The baby dragon chirped.

"Ah look," Hagrid cooed, "it knows its mummy!" The dragon burped and a tiny ball of fire came out, almost catching Hagrid's beard on fire.

"Where are you going to keep him?" Ron asked.

"How can you tell if it's a boy?" Hermione asked.

Ron shrugged.

"I'll keep 'im 'ere," Hagrid insisted. "Always wanted a dragon."

"But, Hagrid," Ron insisted, "my brother Charlie says that normal people can't keep dragons. They're a protected species."

Aria wanted to point out to Ron that Hagrid was hardly a "normal person" but decided it was not the right time to say it. Especially since the dragon's gaze fell on her and the little baby decided it wanted to get to know her better. Teetering across the table, the dragon chirped at Aria before rubbing its head against her chin.

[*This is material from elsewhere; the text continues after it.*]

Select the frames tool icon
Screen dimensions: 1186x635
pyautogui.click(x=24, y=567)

"Aw, you gotta new friend," Hagrid said.

"It's not as scary as I thought it would be," Aria replied. Hermione gently stroked the top of the dragon's head while Aria ran a finger over the wings. The dragon hummed with pleasure.

"Promise me you won't tell anyone," Hagrid said. "I'd like to keep the little tyke. I'm gonna name 'im Norbert."

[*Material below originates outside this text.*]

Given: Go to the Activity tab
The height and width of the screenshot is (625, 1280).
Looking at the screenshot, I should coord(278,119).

"You'll get in trouble," Ron pointed out.

"Nonsense. Once 'e's too big for the hut 'e'll 'ave the whole forest to roam in!"

Aria wondered how fast Norbert would grow. She giggled as the baby dragon curled up and began to snooze. After that, the four promised not to say anything about the dragon to anyone else, and Aria, Harry, and Ron promised to come down to the hut as often as possible during the school holiday to see Norbert.